Clld7 overexpression decreases cell viability through induction of apoptosis. A. Cell cycle profile determined by FACS in H661 cells. Representative data from three independent experiments are shown. Percentage of sub-G1 phase is graphed in B. C. Pan-caspase inhibitor QVD (20 μM) abrogates Dox mediated Clld7 expression in H661 cells. D. Cell viability in C is determined by AlamarBlue staining. Caspase inhibitors z-VAD (50 μM) and QVD (20 μM) were added at 12 hours after Dox treatment for 48 hours. Cell viability in H661 cells without Dox and caspase inhibitor treatment is defined as 100%.

Figure 4

Clld7 induced γ-H2AX foci in U2OS cells. A. Left panel: representative immunofluorescence images showing accumulation of γ-H2AX foci (green) upon inducible expression of Clld7 (H661+). Empty vector transfected cells are shown as a control (Vec− and Vec+). Inserted pictures are zoomed-in images. Middle panel: quantification of γ-H2AX positive cells (>5 foci/cell) in H661+/− and Vec+/−. ~300 cells were counted for each group.

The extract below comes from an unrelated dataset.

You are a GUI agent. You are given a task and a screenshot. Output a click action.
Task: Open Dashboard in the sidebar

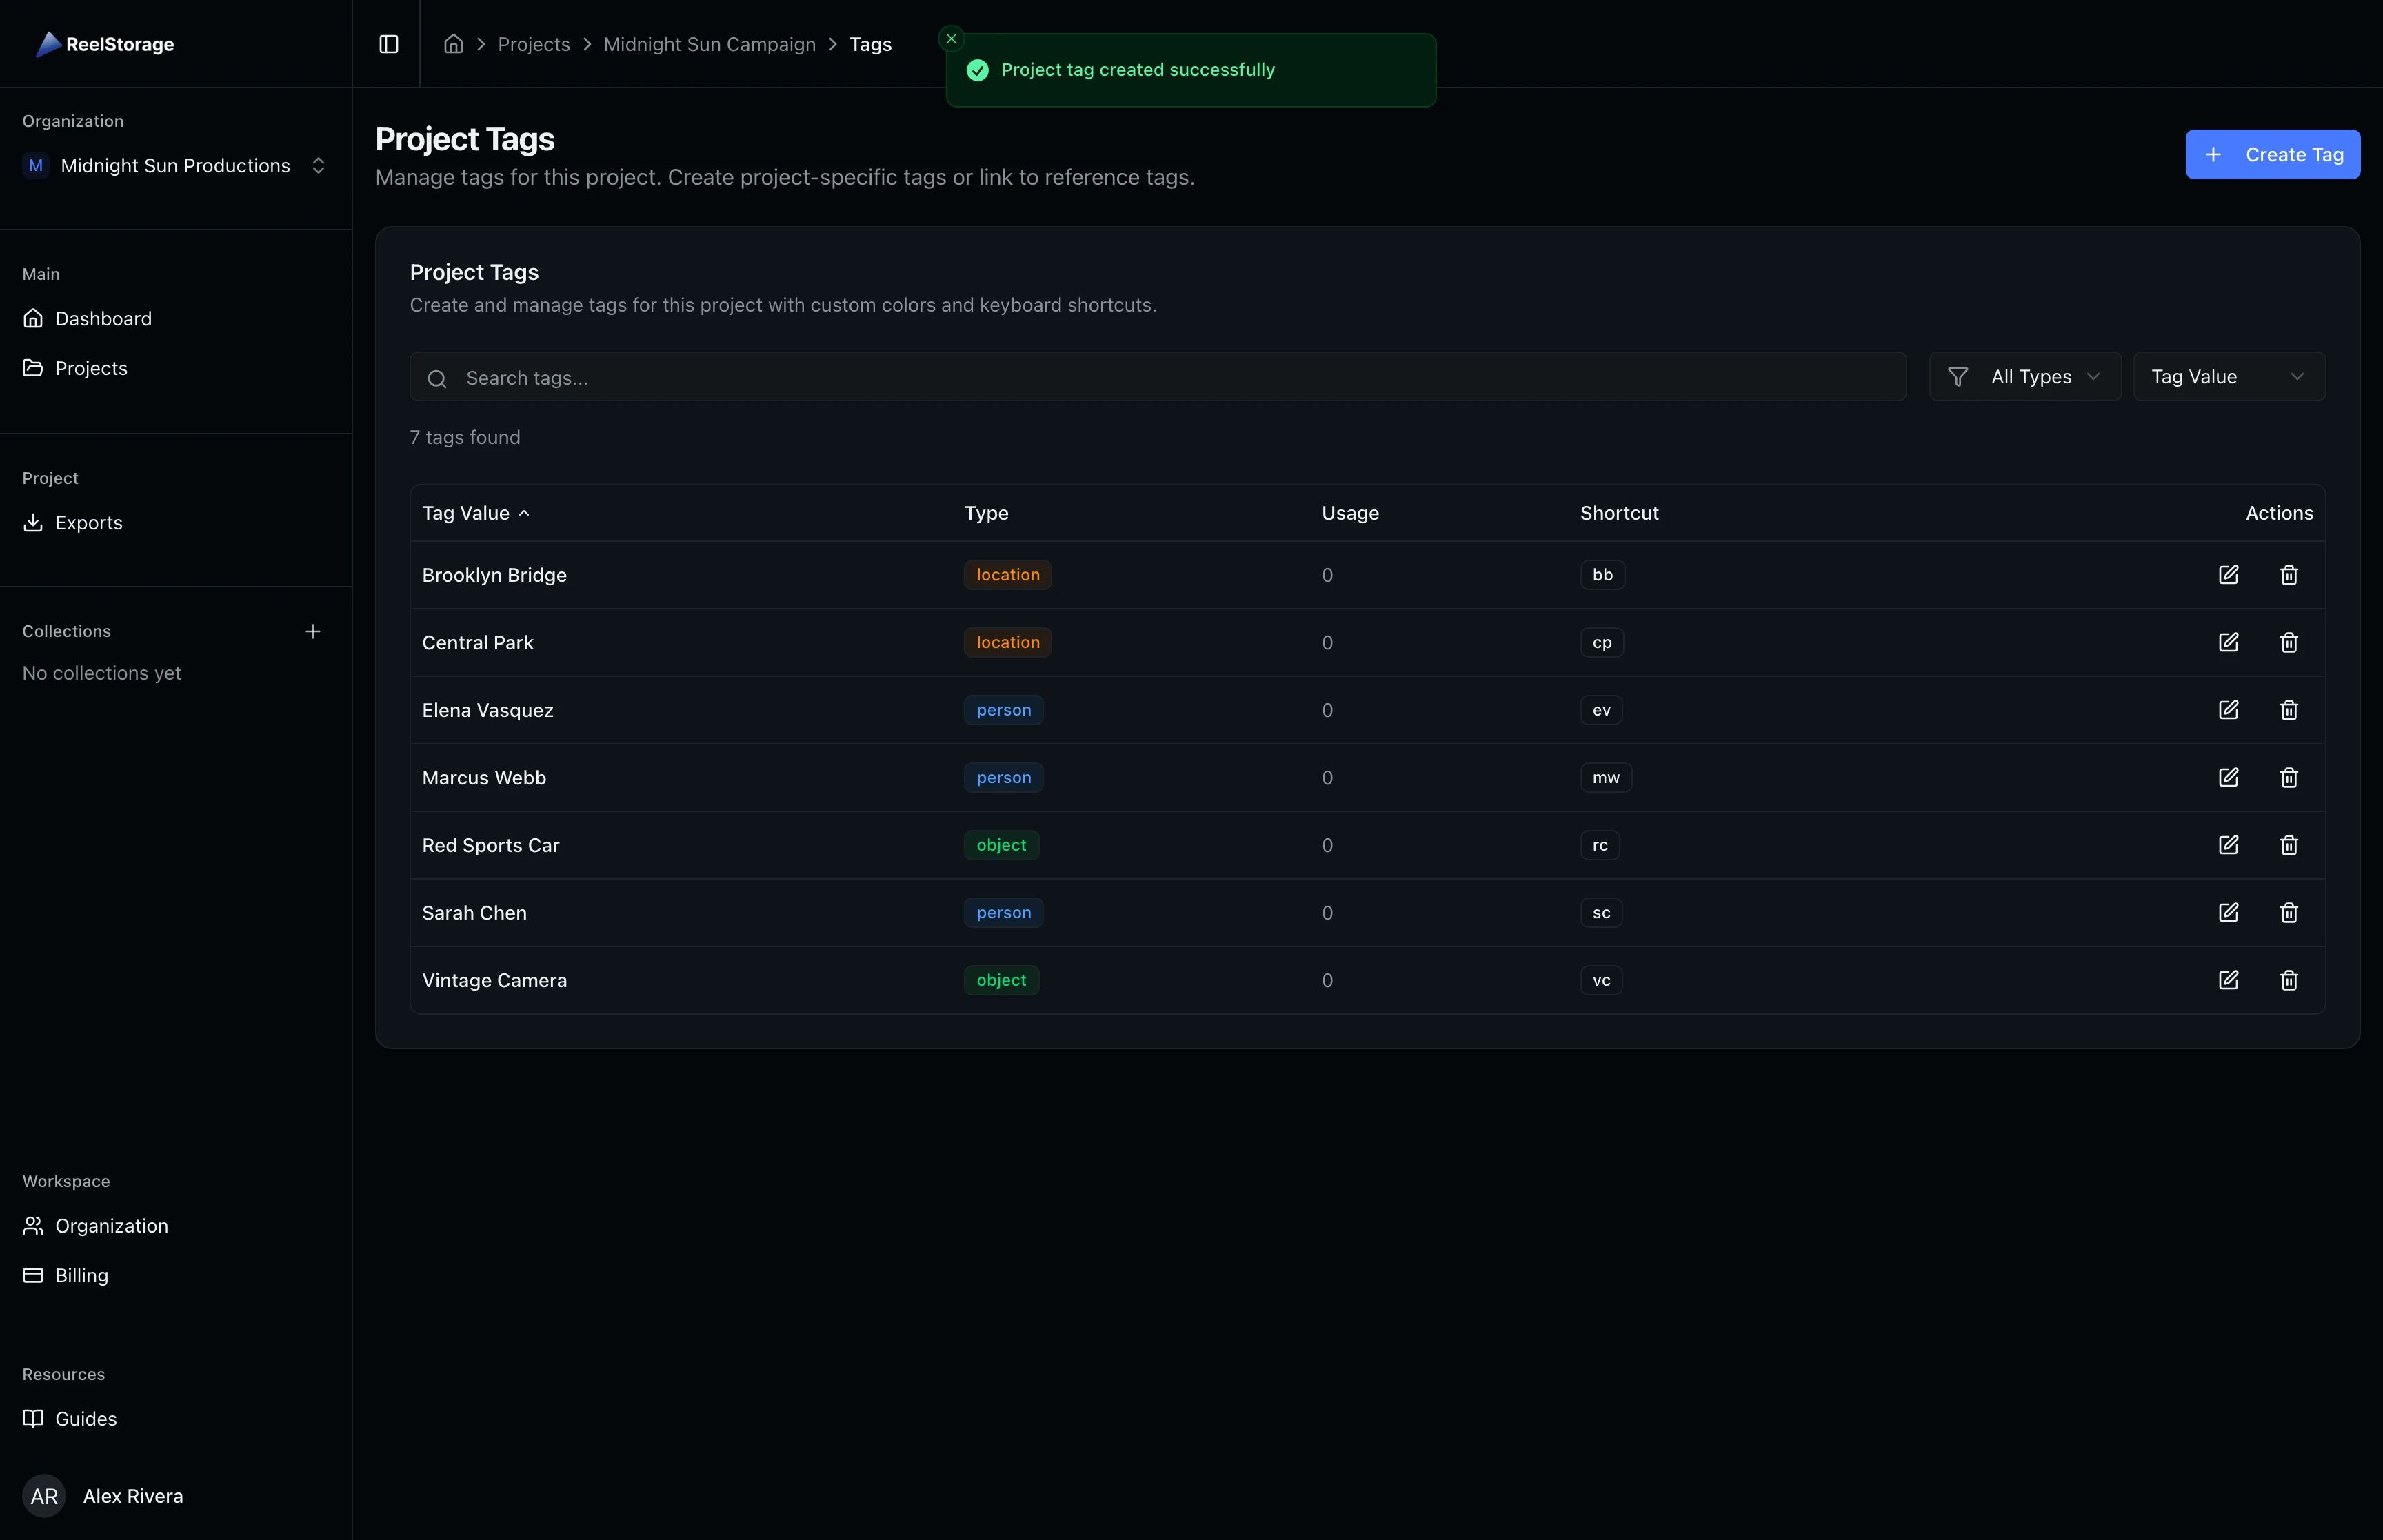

Averages and standard deviations are from three independent experiments. Right panel: Western blot analysis of γ-H2AX in H661+/− and Vec+/− cells. B. Live cells stained with γ-H2AX are quantified in H661 upon Dox mediated Clld7 induction by FACS. H661 cells +/− Dox treatment were stained with FITC labeled γ-H2AX antibodies or FITC labeled mouse IgG as a control. Cells were co-stained with Propidium iodide to determine DNA content. C. Immunofluorescence images of γ-H2AX foci (green) (left panel) and quantification of γ-H2AX staining (middle panel) in H661 cells with or without Dox and caspase inhibitor QVD (20 μM) treatment. Approximately 300 cells were counted for each group. Averages and standard deviation are from three independent experiments. Right panel, Western blot analysis of γ-H2AX and inducible expression of HA-Clld7 in H661 cells with and without QVD treatment. D. Flow cytometry analysis of cells used in C after cells were stained with Propidium iodide.

Figure 5

Overexpression of Clld7 deregulates expression of genes in the DNA damage/repair pathway. A. PCR-array analysis documents 17 genes with increased expression upon inducible expression of Clld7 in H661 cells. B. Real-time PCR documents increased expression of 7 genes in H661+ cells as compared to H661- cells. Vector transfected cells were used as control. C. Increased GADD45A protein expression upon Dox-induced expression of Clld7 in H661 cells as assessed by Western blot. α–tubulin was used as a loading control.

Figure 6

Depletion of Clld7 in primary human keratinocytes increases resistance to cisplatin-induced apoptosis. A. Decreased expression of GADD45A and GADD34 after Clld7 depletion. Human primary foreskin keratinocytes (HFKs) were transfected with a Clld7 specific siRNA pool, an individual Clld7 specific siRNA, or control siRNA. Five days after transfection, RNA was extracted for real-time PCR detection. B. HFKs transfected with a Clld7 specific siRNA pool or a control siRNA were treated with the chemotherapy agent cisplatin (10μg/ml) for 23 hours and stained with Hochest33258. A minimum 1,000 cells were counted blindly in each group from three independent populations of HFKs. C. Representative images of HFKs from B. D. HFKs are transfected with non-targeting control and Clld7 siRNA followed by cisplatin treatment (10 μg/ml) for 23 hours. Cell lysates were analyzed by western blot for the expression of Serine 15-phosphorylated p53 and total p53. α–actin was used as a loading control.